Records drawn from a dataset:
* * * * * * * * *
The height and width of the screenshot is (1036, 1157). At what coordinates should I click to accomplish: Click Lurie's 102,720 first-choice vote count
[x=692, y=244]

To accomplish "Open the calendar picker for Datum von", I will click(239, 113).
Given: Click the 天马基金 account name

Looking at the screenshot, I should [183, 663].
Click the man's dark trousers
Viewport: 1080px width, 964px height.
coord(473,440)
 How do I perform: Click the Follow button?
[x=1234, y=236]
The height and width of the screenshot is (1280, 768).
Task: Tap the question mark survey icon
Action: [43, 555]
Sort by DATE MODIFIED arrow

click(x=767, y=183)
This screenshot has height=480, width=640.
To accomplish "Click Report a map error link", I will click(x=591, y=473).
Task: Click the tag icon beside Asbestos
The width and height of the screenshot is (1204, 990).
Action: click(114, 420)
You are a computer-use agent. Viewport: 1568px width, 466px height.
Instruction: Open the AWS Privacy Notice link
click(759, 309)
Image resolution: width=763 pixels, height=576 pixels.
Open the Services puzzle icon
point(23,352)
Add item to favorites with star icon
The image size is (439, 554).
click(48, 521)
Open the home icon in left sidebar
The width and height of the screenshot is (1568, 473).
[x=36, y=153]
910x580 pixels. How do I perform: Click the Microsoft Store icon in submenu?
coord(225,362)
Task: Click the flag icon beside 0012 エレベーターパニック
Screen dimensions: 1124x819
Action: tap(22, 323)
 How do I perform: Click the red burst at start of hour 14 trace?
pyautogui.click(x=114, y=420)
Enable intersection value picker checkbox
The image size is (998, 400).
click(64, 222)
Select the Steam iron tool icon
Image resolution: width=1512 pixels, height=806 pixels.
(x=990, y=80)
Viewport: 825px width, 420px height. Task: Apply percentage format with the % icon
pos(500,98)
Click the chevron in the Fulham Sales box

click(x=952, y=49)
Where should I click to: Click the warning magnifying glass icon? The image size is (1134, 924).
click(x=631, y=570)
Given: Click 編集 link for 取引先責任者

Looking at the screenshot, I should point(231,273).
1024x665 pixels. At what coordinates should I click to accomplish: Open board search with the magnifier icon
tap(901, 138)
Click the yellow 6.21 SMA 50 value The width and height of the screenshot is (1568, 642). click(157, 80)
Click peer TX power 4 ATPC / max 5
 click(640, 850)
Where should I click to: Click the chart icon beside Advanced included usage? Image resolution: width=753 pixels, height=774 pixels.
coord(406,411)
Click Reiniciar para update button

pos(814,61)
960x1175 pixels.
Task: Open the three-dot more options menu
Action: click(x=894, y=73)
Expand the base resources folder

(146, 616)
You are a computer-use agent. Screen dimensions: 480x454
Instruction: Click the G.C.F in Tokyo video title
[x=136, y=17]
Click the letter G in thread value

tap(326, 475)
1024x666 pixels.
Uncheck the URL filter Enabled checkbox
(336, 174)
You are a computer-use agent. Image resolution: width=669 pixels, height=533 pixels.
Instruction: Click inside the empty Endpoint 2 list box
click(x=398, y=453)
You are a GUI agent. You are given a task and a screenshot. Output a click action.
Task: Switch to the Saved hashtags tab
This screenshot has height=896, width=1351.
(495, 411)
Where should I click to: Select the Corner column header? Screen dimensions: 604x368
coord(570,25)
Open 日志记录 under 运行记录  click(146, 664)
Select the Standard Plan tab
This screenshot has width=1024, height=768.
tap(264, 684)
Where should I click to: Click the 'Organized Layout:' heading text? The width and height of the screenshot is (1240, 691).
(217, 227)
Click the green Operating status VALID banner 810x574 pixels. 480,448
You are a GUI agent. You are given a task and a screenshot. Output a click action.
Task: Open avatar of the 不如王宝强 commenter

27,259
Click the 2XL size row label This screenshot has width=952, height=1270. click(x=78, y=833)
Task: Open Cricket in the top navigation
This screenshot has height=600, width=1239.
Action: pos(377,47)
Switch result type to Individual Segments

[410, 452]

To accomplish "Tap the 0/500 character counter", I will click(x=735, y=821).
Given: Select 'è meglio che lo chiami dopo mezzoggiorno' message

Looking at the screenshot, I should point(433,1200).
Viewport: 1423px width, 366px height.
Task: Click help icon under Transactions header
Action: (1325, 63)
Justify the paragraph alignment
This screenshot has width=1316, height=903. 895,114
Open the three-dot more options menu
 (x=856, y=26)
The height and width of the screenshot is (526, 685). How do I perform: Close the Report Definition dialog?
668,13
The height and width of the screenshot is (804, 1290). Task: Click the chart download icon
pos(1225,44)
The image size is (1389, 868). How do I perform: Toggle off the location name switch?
* * * * * * * * *
__Work instruction__: When you find a line in the records that contains the word "picker", copy it.

__Answer to the problem__:
To accomplish "Open the calendar picker for Datum von", I will click(239, 113).
Enable intersection value picker checkbox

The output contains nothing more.